The dermatology training program at the New York Medical College is designed to provide excellence in clinical and surgical dermatology and dermatopathology. The program is based primarily at Metropolitan Hospital and also has clinics at Woodhull Medical Center, Coney-Island Hospital, and Cumberland Medical Center. The high volume of patients and the diversity of ethnic skin types are some of the major strengths of the program. Trainees are exposed to the entire scope of dermatological disorders through the clinical facilities. The residents have unlimited hands-on practice in every aspect of learning dermatology. The hierarchy of learning is designed to allow the residents at each level of training to act as a teacher for their peers at a lower level.
Experience in dermatological surgery is unmatched. Two sessions per week are dedicated exclusively to dermatological surgery, with sessions at each respective hospital. In addition, residents perform a variety of dermatological procedures in the faculty Dermatologic and Cosmetic surgery practice.
Dermatopathology is an integral part of the training program and forms a cornerstone of resident’s excellence. Every Friday morning, our dermatopathologist (Dr. Shulman) leads a formal teaching session on dermatopathology which allows the residents to review the entirety of Dermatopathology every year. Also on Friday mornings, residents review slides of their own biopsies that they have done during the previous week, and correlate them to the clinical presentation of the patients. This clinical-pathological correlation session is extremely educational in its way of combining the two major aspects of a given skin disorder. A multi-headed microscope is used so residents at each level of training can participate in this excellent learning experience. Cases of interest are also evaluated side by side with clinical and histopathological presentations.
The curriculum is extensive, covering the entire scope of basic sciences, clinical and pathophysiology of skin disorders. Two sessions per week are devoted for the study of basic sciences and academic curriculum. Residents are supervised and directed by the faculty members during the didactic sessions. Textbooks, professional journals and a lecture series are all used to learn the subject material. Experience is gained at the bedside during the daily clinical sessions. The most current textbooks available are used for review of various topics. Each year, residents are expected to select a clinical research project under the supervision of a faculty member. Residents are required to present their projects at the resident day competition, which is scheduled in early May. Residents are encouraged to prepare their projects for publication in a peer-reviewed journal. A short elective period is set aside for senior residents to identify their own areas of interest.

> **Exercise aim**:
Which hospitals or medical centers does the dermatology training program text name as places where the program is based or holds clinics? Nothing in the material has any bearing on the dermatology program text.

> **Data section**:
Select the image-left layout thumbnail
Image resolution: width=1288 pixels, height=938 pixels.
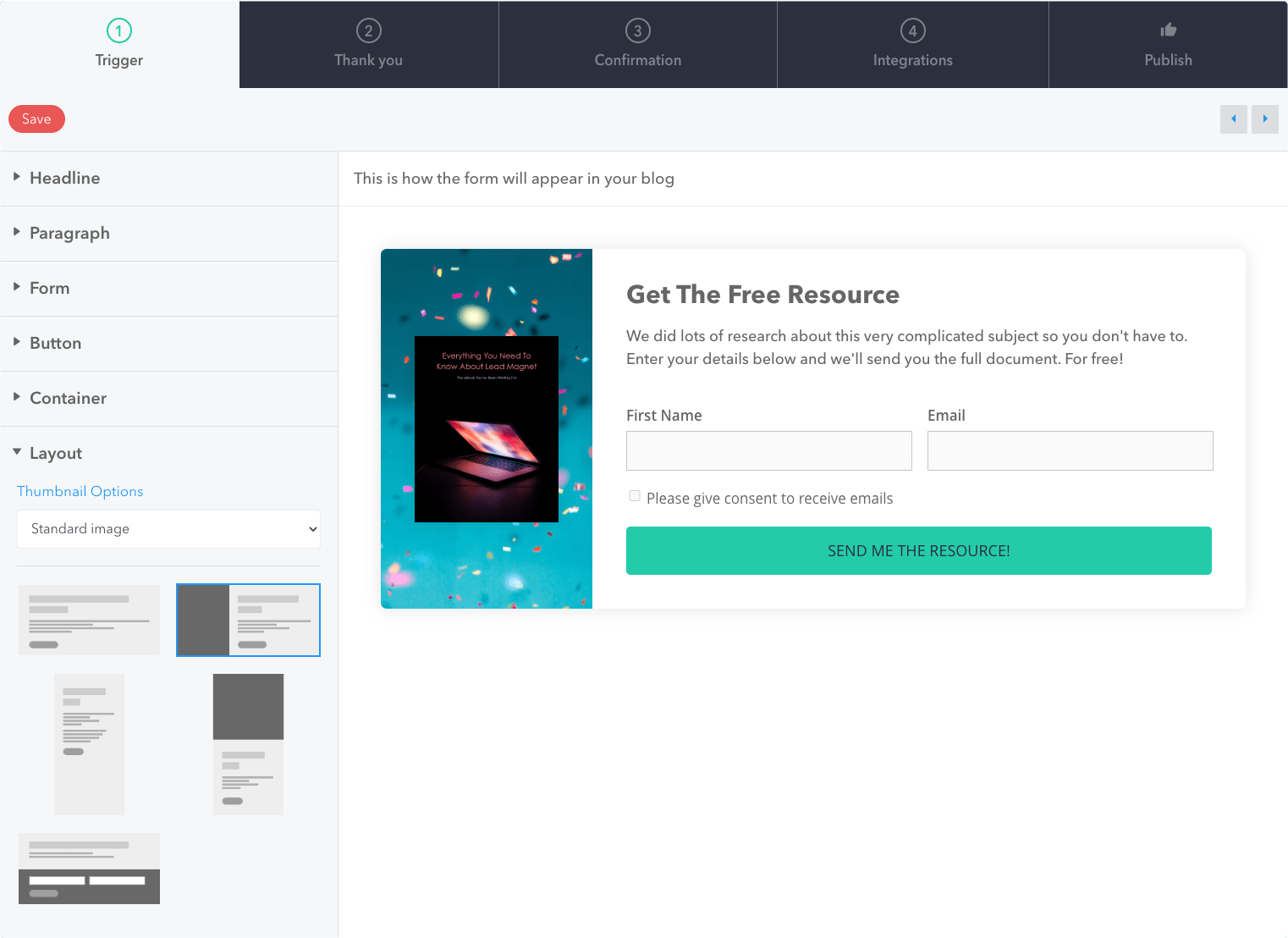click(248, 620)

> **Task result**:
Metropolitan Hospital, Woodhull Medical Center, Coney-Island Hospital, Cumberland Medical Center